- **EXERCISE OBJECTIVE**: Return, unchanged, the lines of the records from the line containing "You are a computer-use agent. Image" through the end of the records, both ends included.

===

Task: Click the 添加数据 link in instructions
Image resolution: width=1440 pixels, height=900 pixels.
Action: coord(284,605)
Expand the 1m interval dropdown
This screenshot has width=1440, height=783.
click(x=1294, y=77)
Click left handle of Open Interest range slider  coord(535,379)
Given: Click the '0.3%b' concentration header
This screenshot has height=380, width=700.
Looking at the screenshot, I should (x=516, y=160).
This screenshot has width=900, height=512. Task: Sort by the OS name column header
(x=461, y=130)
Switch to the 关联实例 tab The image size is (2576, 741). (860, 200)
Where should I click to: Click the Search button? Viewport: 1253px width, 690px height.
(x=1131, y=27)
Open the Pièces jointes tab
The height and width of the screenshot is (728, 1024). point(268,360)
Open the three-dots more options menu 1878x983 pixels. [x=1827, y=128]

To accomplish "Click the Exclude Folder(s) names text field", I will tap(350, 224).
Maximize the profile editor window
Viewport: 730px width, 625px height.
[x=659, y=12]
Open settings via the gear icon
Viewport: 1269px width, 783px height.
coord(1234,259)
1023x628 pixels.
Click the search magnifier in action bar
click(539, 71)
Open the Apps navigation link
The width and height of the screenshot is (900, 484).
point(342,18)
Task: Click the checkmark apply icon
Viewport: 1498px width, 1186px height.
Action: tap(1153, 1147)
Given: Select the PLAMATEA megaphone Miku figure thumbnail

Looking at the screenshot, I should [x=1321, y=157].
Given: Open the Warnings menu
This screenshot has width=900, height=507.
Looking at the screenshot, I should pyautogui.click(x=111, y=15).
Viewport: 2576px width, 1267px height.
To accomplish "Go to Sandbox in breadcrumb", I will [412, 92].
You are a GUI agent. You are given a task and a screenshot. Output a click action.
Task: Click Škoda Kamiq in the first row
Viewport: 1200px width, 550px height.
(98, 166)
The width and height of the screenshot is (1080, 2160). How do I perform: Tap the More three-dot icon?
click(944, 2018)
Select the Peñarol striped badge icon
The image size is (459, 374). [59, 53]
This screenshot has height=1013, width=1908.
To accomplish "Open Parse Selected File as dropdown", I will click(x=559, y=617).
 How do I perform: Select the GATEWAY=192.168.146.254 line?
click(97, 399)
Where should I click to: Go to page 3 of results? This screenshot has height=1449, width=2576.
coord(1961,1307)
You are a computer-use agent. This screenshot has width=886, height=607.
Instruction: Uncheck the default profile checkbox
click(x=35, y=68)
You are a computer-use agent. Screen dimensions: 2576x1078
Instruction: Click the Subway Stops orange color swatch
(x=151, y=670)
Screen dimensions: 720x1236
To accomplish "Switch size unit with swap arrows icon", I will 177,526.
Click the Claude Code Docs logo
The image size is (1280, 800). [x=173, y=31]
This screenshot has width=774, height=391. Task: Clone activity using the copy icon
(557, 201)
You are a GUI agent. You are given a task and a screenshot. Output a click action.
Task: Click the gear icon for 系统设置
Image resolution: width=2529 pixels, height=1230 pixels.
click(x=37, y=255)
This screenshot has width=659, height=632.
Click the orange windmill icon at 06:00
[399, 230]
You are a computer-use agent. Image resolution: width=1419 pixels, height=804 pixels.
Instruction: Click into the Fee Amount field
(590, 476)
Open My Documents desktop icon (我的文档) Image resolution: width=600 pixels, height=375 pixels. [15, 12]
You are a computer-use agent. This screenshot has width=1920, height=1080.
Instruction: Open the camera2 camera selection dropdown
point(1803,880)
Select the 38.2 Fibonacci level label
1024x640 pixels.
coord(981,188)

===

- **IN RESPONSE**:
You are a computer-use agent. Image resolution: width=1419 pixels, height=804 pixels.
Instruction: Click into the Fee Amount field
(590, 476)
Open My Documents desktop icon (我的文档) Image resolution: width=600 pixels, height=375 pixels. [15, 12]
You are a computer-use agent. This screenshot has width=1920, height=1080.
Instruction: Open the camera2 camera selection dropdown
point(1803,880)
Select the 38.2 Fibonacci level label
1024x640 pixels.
coord(981,188)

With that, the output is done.